Cardiometabolic Crossroads: Obesity, Sleep-Disordered Breathing, and Epicardial Adipose Tissue in Heart Failure with Preserved Ejection Fraction – A Mini-Review

Abstract

Abstarct Obesity, a multifaceted metabolic disorder, stands out as a significant risk factor in the development of heart failure with preserved ejection fraction (HFpEF). Its involvement in HFpEF pathogenesis encompasses a complex interplay with adipose tissue, particularly epicardial adipose tissue (EAT), and the effects of sleep-disordered breathing (SDB). Understanding these intricate relationships is pivotal for devising targeted therapeutic approaches to alleviate the burden of HFpEF in individuals with obesity. EAT assumes a central role in linking obesity to HFpEF. As it expands in the context of obesity, EAT contributes to systemic inflammation and insulin resistance, fostering an environment conducive to cardiac remodeling and dysfunction. Furthermore, SDB, prevalent comorbidity in the obese population, emerges as a significant mediator in HFpEF pathogenesis through various mechanisms.

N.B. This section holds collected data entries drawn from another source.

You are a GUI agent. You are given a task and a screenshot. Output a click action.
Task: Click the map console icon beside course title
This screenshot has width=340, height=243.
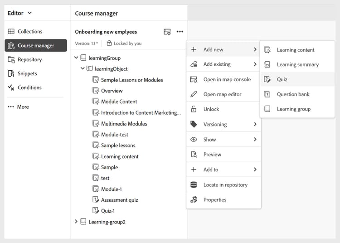tap(167, 32)
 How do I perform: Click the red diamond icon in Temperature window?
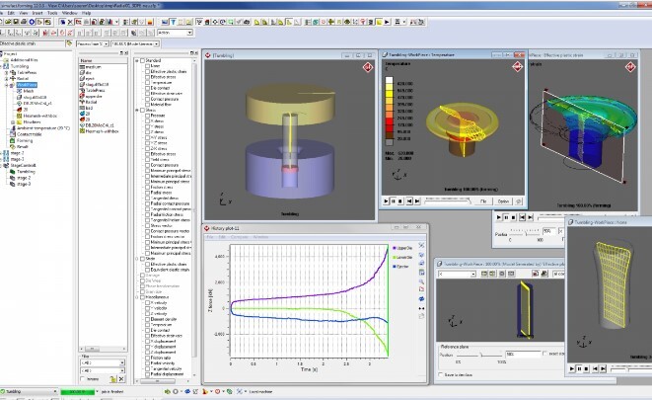coord(519,68)
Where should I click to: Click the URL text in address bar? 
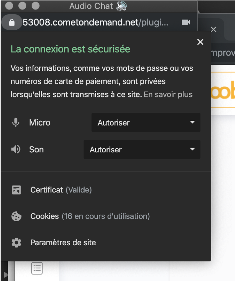[x=96, y=22]
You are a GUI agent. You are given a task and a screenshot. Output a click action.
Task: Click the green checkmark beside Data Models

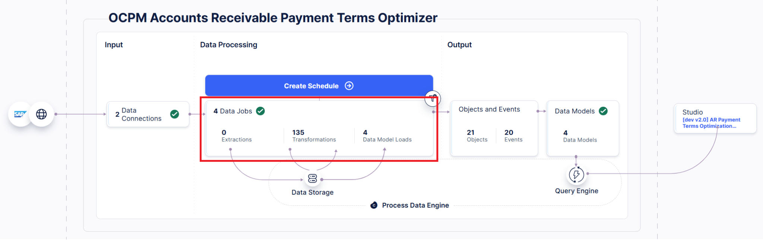pyautogui.click(x=603, y=111)
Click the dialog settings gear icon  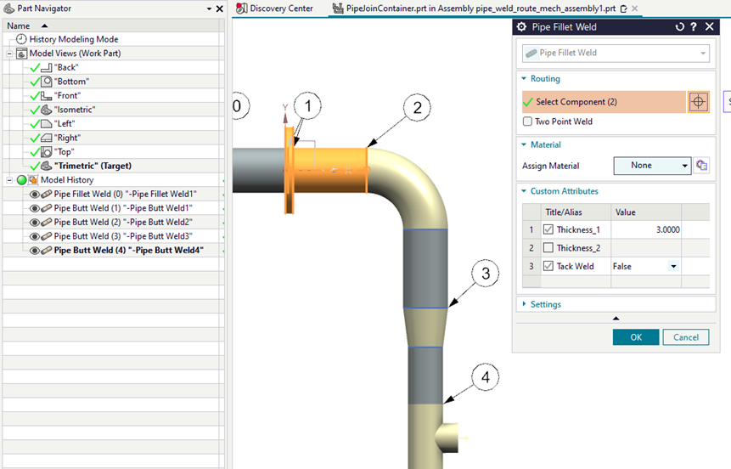522,27
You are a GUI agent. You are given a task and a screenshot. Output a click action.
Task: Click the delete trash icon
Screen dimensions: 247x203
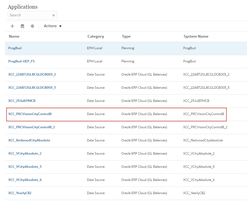click(23, 26)
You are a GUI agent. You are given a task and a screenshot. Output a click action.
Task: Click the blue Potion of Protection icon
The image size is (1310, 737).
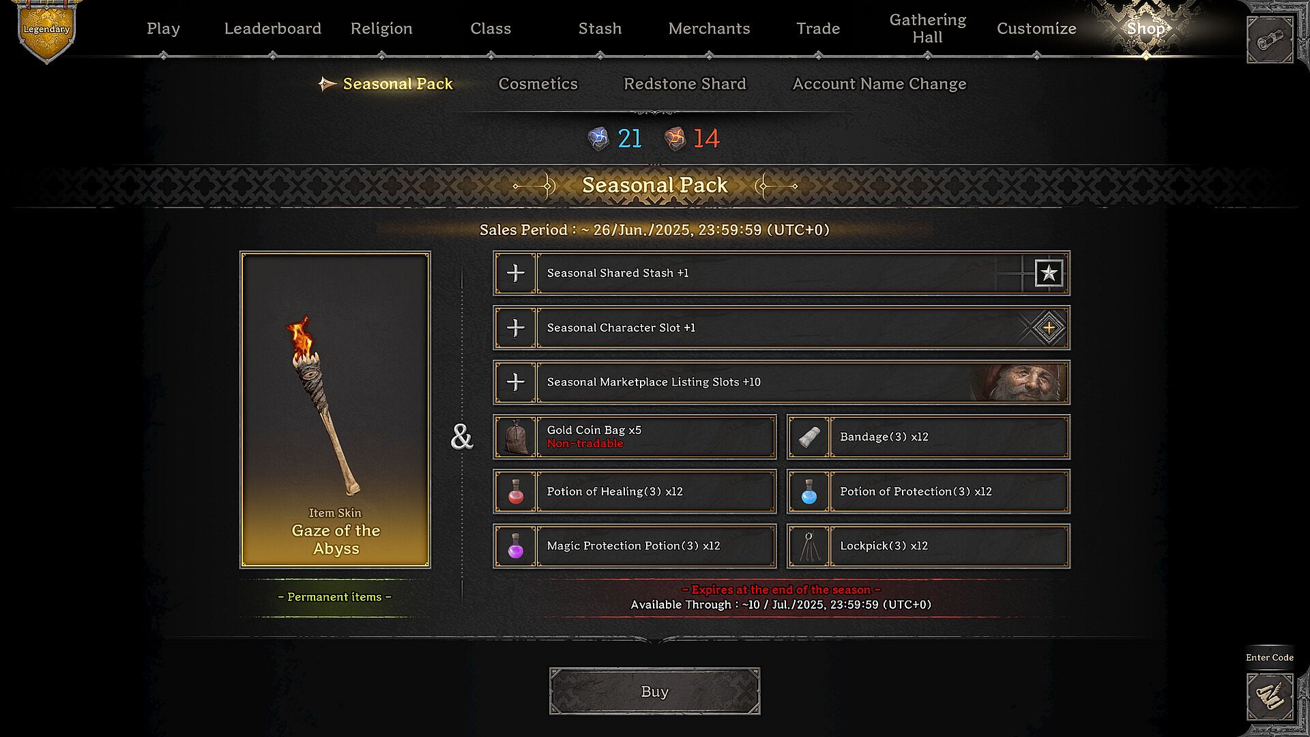pos(809,491)
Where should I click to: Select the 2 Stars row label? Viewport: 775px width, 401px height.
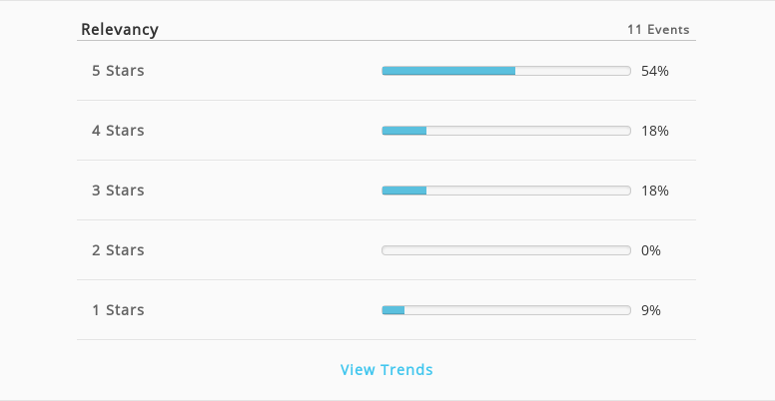(118, 250)
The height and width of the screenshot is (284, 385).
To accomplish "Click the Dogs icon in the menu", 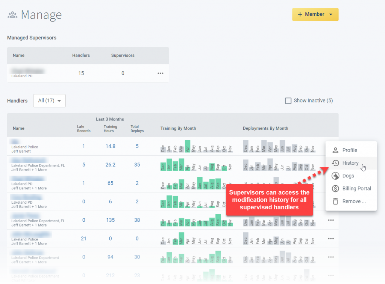I will 335,176.
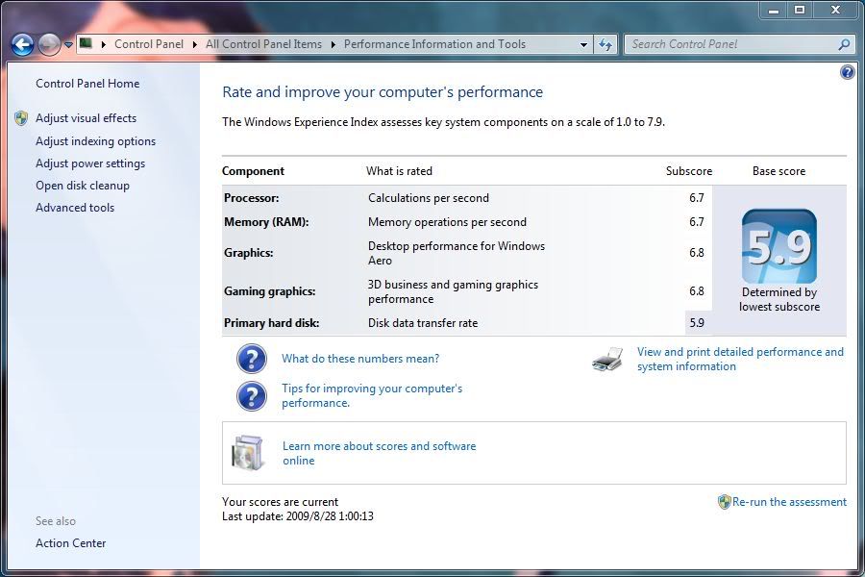Click the refresh icon beside address bar
The width and height of the screenshot is (865, 577).
606,44
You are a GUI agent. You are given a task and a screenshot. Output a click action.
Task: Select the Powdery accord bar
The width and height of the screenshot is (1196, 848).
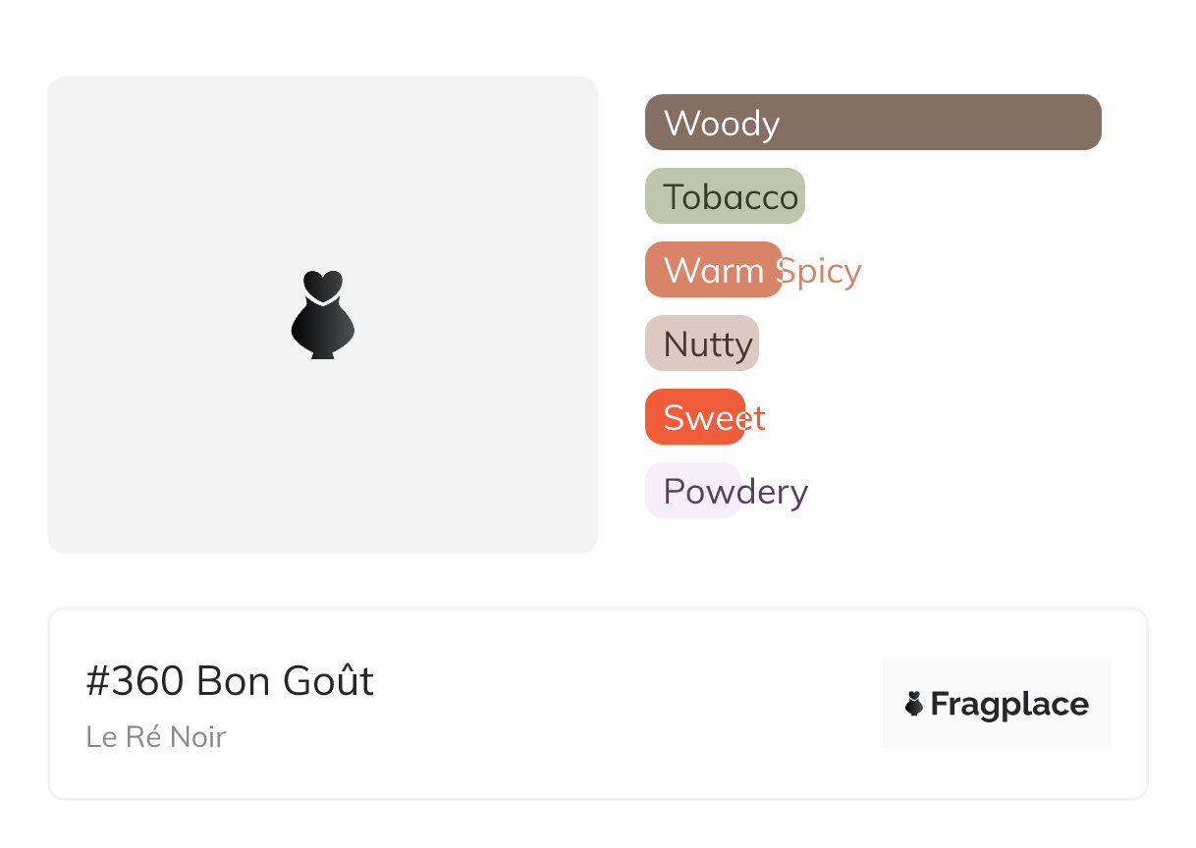click(692, 491)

The convergence of obesity, EAT expansion, and SDB creates a synergistic effect, heightening the risk of HFpEF development. On the pharmaceutical front, ongoing investigations explore novel strategies targeting inflammation, oxidative stress, and metabolic pathways associated with obesity. These include the potential roles of sodium-glucose cotransporter 2 inhibitors and glucagon-like peptide-1 receptor agonists, offering innovative therapeutic avenues for managing HFpEF in individuals with obesity. In addition, lifestyle modifications such as weight management and interventions addressing SDB and EAT reduction emerge as promising approaches for preventing and managing HFpEF in the obese population. These interventions hold the potential to mitigate obesity-related cardiac risks and improve HFpEF outcomes.